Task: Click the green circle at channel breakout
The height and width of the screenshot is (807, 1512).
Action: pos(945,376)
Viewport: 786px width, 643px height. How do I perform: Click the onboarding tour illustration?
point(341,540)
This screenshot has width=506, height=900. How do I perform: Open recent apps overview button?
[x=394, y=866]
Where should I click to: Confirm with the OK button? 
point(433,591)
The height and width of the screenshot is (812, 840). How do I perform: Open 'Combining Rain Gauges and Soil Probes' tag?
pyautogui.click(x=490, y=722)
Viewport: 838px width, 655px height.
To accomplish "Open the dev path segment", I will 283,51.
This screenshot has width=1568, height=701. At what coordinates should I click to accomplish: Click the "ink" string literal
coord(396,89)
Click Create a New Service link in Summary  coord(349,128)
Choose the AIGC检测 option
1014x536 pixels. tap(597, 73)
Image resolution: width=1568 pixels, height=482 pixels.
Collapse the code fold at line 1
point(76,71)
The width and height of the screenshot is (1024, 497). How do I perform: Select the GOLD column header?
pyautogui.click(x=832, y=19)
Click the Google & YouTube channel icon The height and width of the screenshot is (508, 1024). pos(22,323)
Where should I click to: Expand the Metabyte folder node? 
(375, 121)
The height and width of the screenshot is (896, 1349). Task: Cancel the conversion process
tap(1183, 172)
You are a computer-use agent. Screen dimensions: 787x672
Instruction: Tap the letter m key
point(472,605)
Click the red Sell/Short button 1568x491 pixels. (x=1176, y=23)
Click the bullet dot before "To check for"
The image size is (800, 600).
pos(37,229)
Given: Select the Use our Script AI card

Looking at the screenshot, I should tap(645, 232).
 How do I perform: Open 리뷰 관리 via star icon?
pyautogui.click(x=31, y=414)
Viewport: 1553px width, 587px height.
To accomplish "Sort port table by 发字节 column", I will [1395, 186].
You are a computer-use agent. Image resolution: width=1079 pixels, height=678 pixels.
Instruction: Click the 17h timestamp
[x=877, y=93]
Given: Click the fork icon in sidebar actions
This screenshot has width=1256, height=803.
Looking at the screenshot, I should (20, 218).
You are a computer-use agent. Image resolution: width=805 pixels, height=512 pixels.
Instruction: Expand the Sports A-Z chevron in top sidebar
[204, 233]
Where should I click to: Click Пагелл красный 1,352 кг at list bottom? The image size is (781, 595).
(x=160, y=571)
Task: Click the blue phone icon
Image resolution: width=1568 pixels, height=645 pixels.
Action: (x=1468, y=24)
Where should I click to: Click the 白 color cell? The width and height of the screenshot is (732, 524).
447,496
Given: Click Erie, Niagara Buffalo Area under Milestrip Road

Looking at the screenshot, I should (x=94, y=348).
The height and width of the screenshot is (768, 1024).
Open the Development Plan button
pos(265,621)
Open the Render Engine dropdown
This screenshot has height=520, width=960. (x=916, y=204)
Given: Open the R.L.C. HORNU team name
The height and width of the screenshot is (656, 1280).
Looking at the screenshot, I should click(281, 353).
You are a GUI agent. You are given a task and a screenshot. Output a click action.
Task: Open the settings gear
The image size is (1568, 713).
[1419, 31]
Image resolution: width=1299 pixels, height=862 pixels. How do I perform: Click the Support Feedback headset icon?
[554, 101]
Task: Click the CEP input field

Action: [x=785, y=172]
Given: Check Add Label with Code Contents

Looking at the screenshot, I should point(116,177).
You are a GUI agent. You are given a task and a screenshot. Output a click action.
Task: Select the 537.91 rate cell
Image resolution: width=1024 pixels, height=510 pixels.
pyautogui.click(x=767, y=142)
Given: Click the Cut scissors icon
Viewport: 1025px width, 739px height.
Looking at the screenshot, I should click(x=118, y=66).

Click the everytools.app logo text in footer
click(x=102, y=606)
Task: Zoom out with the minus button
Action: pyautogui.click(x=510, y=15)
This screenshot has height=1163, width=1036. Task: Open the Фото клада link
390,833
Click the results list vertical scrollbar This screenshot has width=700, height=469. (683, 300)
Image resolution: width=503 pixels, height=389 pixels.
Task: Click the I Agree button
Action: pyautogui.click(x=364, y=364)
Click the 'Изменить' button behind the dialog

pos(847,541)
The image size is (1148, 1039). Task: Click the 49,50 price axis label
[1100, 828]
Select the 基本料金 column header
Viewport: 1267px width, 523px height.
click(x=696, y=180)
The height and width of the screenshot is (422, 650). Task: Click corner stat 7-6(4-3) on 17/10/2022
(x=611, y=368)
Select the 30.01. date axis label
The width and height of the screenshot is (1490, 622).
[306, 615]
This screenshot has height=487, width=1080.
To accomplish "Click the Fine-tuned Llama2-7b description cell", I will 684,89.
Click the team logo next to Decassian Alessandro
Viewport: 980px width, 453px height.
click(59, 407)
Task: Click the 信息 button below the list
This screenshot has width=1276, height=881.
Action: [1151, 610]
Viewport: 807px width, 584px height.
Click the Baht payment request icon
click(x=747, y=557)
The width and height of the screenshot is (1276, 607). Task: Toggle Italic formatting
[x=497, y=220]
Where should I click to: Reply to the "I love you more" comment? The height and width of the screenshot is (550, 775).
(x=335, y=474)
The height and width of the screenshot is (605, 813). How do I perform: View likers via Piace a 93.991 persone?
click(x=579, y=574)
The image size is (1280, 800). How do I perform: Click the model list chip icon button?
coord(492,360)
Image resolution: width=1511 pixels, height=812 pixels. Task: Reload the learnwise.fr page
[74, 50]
..............................
▶ Exercise prompt:
From the data, collect all lines where the string "agent" appears.

▶ Exercise result:
You are a computer-use agent. Screen dimensions: 787x672
You are a computer-use agent. Image resolution: width=1079 pixels, height=678 pixels.
You are a computer-use agent. Image resolution: width=805 pixels, height=512 pixels.
You are a GUI agent. You are given a task and a screenshot. Output a click action.
You are a GUI agent. You are given a task and a screenshot. Output a click action.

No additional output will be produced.